According to Equibase statistics, Gonzalez has compiled 883 wins and $24.9 million in purse earnings from 4,191 starters through mid-January. He set career highs with 756 starters and 174 winners in 2019 and $5.2 million in purses earned in 2020
“It’s a dream. You can only dream that. I never thought that I would be able to win that many races in such a short time,” Gonzalez said. “It’s amazing. All the time I look and see where I was and where I am now, and I think it’s like a dream,” he added. “Where I come from, it was very hard. Nobody gives you nothing. You always have to work hard and I appreciate every day I have to be able to do this. Now I can take care of my family and be happy. It’s very good.”
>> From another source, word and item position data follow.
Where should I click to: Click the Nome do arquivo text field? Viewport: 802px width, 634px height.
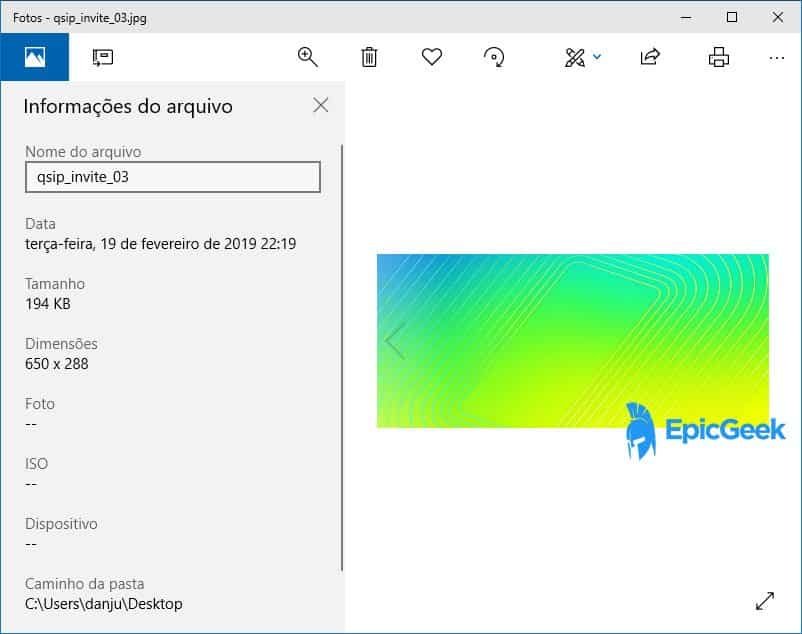tap(172, 177)
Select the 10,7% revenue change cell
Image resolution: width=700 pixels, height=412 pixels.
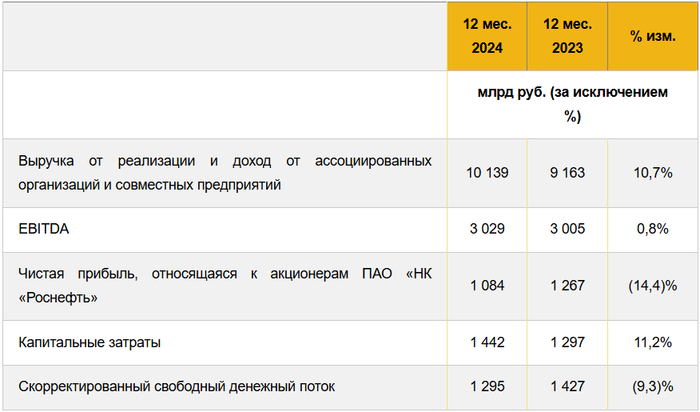649,173
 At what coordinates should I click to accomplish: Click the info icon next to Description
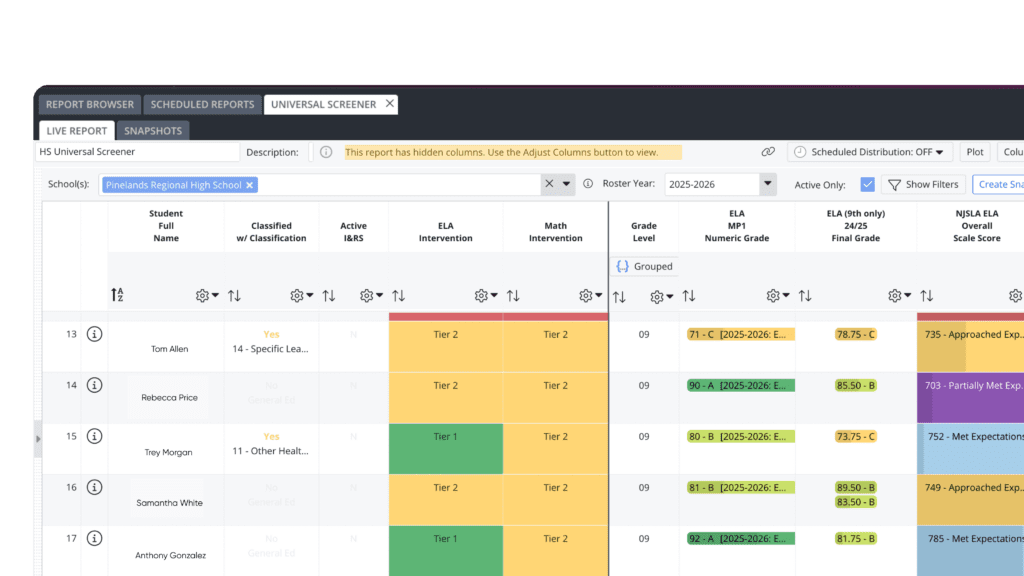(325, 152)
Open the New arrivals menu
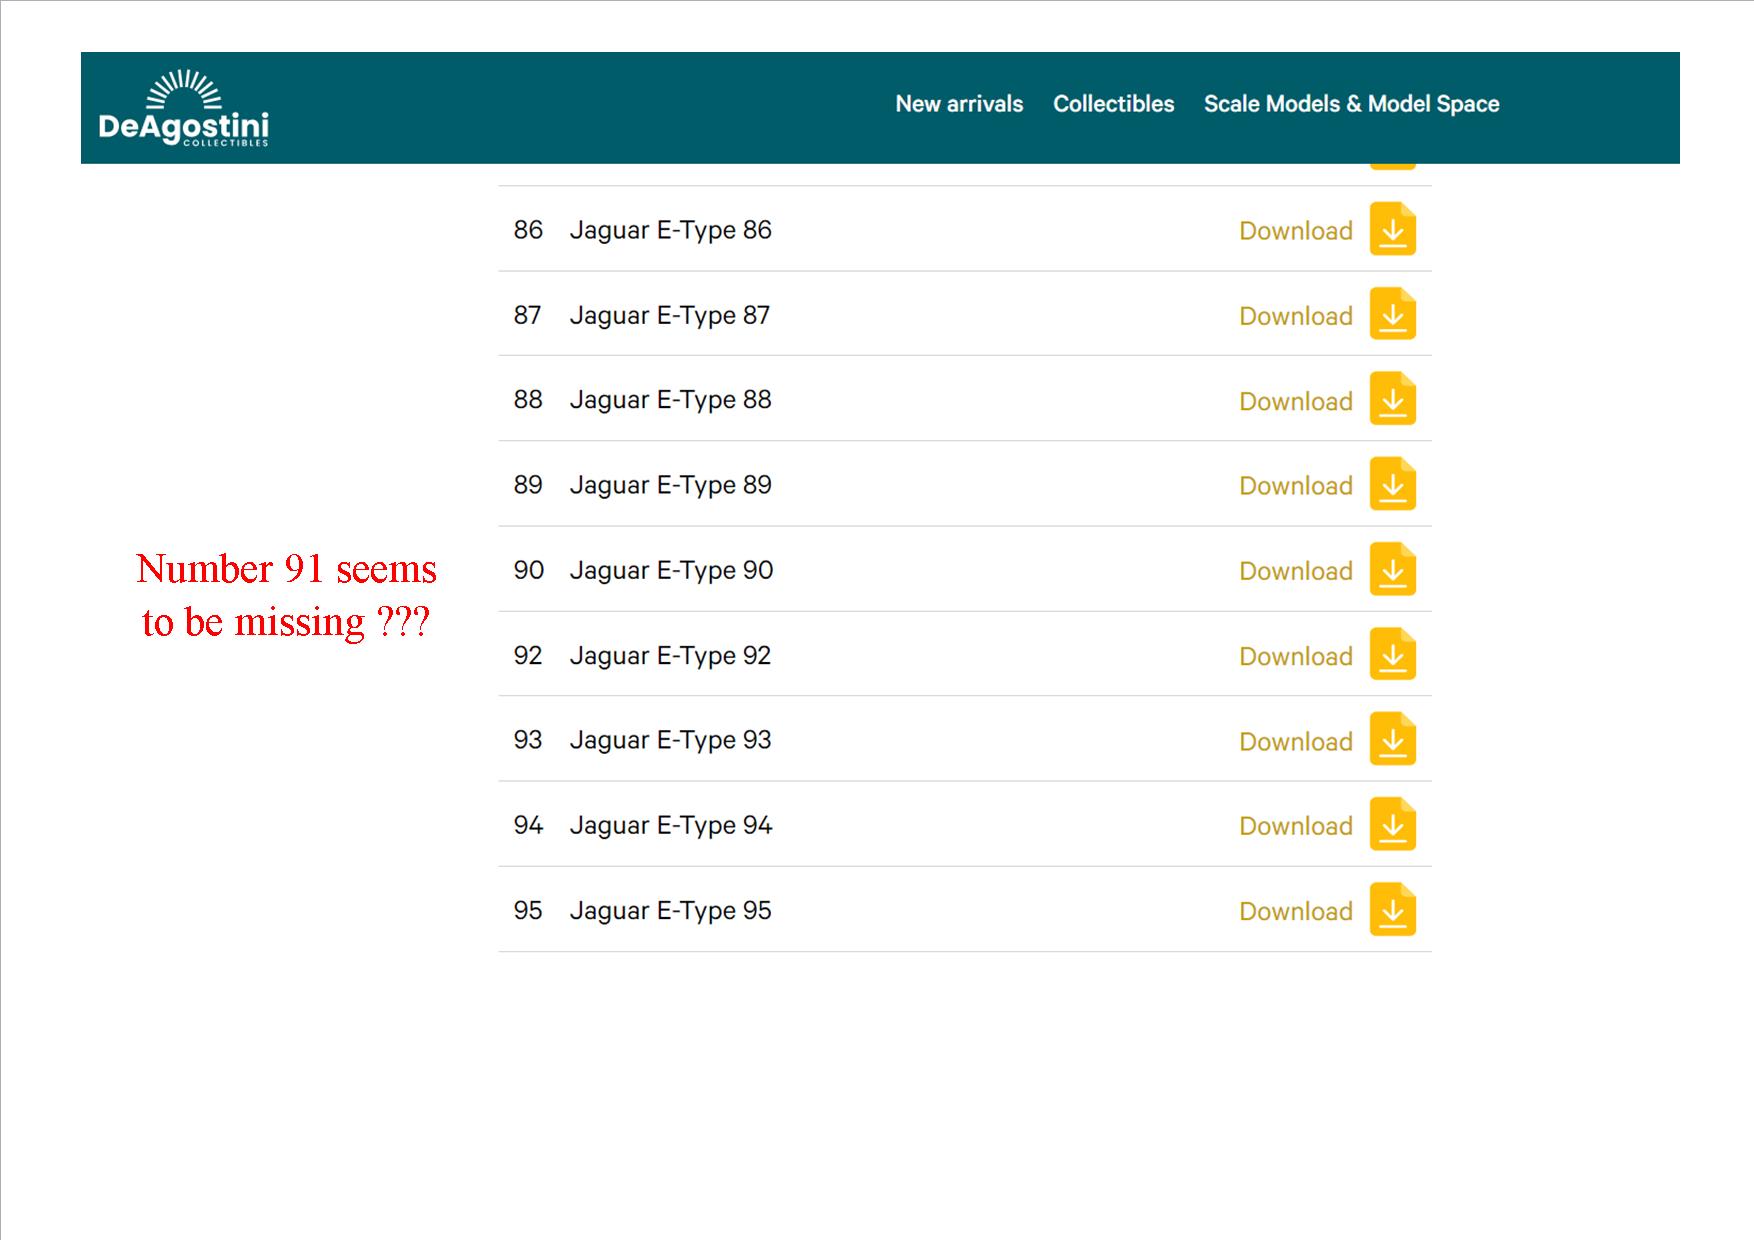 point(959,104)
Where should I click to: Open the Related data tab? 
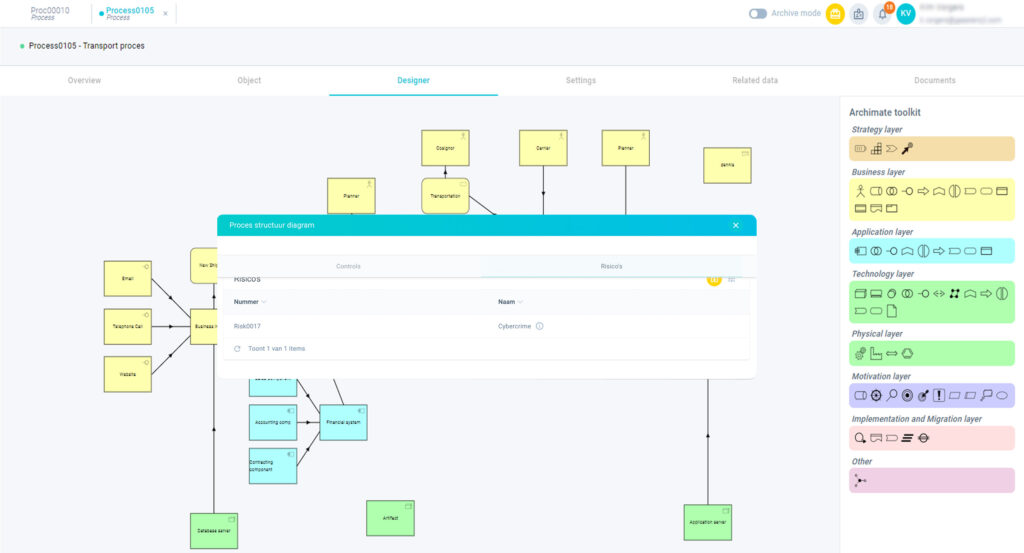755,80
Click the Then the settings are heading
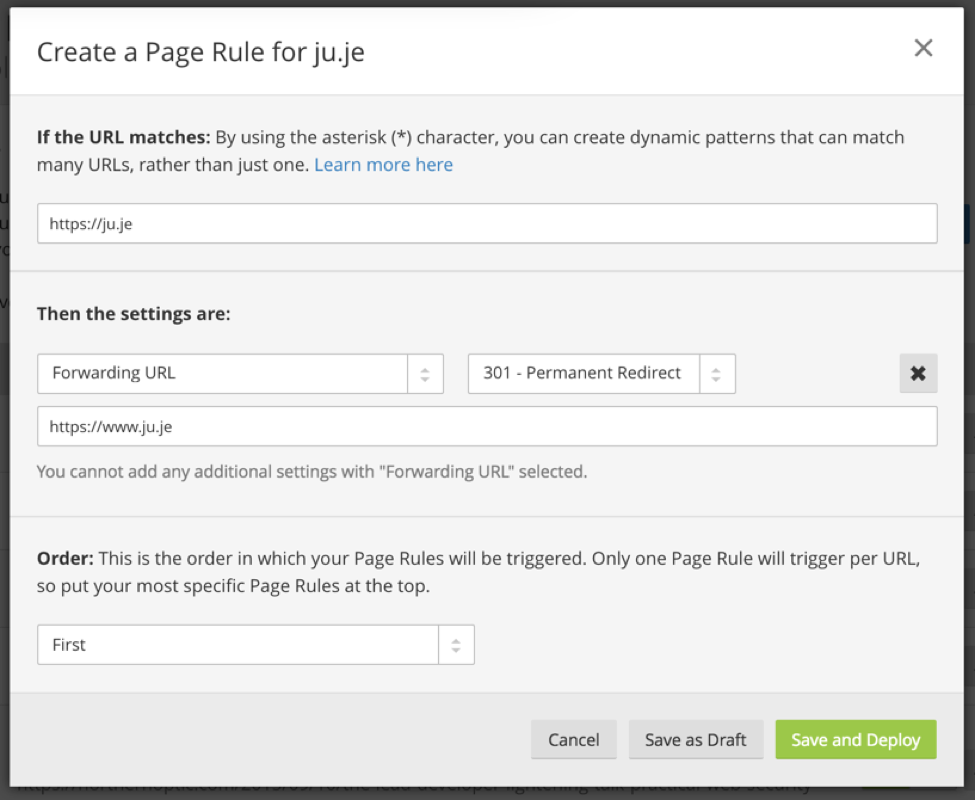Image resolution: width=975 pixels, height=800 pixels. (133, 314)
Prior to Harpers First Ride, Gonzalez’s best horse was Afleet Willy, a gelding he claimed for $25,000 Dec. 27, 2015 and turned into a multiple stakes winner of more than $555,000 in purses. Four of his five stakes wins came at Laurel Park.
Gonzalez claimed Harpers First Ride, bred in Maryland by Sagamore Farm, for $30,000 out of a Sept. 14, 2019 win at Churchill Downs. Together they have won nine of 14 starts with two seconds and a third and $549,995 in purses.
“The last year was really big for him. He ran in the Pimlico Special and he won. He won three more stakes and he looked better and better every race,” Gonzalez said. “After every race he looked better, that’s why we decide to take this step. It will be the best horses in the country.”
Harpers First Ride has breezed twice since his latest win, the most recent coming Jan. 16 at Gulfstream. Gonzalez won 10 stakes in Maryland in 2020 as well as the Charles Town Oaks (G3) with Fly On Angel.
“When I came [to the U.S.] I didn’t know anybody, but when they first took my picture I said, ‘I know I can do it anywhere,’” he said. “I am proof that if you work hard, and if you believe it, you can make it.”